The Environment Agency is failing to protect rivers from pollution washed off industrial estates and car parks by rain. Take action here.

Parliament’s Environmental Audit Committee in 2022 said “Diffuse pollution from highways, towns and cities can lead to chronic impacts on the quality of aquatic life in rivers as it accumulates in sediments.”

Stormwater runoff is unregulated, yet is one of the main reasons London’s river have poor water quality. But the Environment Agency isn’t using the Environmental Permitting Regulations to control this contamination. Any water discharge that sees “poisonous, noxious or polluting matter” enter a river should have a permit. This permit could see an oil separator fitted to the drain to clean the water before it left the site. But when we asked the regulator if it checks whether car parks have installed these devices or if they are maintained, they don’t.

Runoff river pollution

We are preparing a formal complaint to the Office of Environmental Protection, seeking a ruling that the Environment Agency is not meeting its statutory duty and should use its regulatory powers to prevent pollution being discharged to rivers from industrial estates and other large paved areas.

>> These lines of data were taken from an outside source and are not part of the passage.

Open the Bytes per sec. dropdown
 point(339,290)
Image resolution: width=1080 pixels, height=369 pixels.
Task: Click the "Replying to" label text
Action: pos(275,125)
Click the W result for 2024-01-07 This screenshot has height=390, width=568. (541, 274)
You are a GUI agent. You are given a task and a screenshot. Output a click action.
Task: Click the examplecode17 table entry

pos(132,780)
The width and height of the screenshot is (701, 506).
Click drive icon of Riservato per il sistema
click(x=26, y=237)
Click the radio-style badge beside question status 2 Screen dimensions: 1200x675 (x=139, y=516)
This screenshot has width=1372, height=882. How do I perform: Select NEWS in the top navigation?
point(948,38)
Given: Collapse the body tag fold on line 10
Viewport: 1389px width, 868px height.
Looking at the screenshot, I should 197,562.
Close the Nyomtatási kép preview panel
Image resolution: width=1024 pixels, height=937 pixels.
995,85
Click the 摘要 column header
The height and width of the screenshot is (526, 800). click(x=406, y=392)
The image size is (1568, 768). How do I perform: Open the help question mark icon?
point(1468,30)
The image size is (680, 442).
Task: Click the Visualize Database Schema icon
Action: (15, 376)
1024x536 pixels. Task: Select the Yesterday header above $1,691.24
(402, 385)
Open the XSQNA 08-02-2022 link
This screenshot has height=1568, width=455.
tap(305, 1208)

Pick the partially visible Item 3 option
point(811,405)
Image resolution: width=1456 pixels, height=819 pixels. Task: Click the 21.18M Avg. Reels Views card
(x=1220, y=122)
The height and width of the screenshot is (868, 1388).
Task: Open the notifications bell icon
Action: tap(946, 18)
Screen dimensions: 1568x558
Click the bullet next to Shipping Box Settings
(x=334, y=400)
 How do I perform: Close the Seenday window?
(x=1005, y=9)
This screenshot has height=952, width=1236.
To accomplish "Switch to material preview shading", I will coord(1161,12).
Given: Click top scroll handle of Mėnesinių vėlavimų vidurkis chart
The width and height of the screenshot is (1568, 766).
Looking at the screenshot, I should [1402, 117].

Boost our case and put pressure on the Environment Agency by sending our legally binding Information Request. We need to hold the regulator to account for not enforcing the law.

For rivers to stand a chance of being healthy we need to cut the amount of dirty water that flows into them. This is preventable pollution and we need to see greater action.

We want to see compliance with the law. The companies that are making greater efforts should be recognised, and the polluter pays approach applied to those that send their runoff to rivers.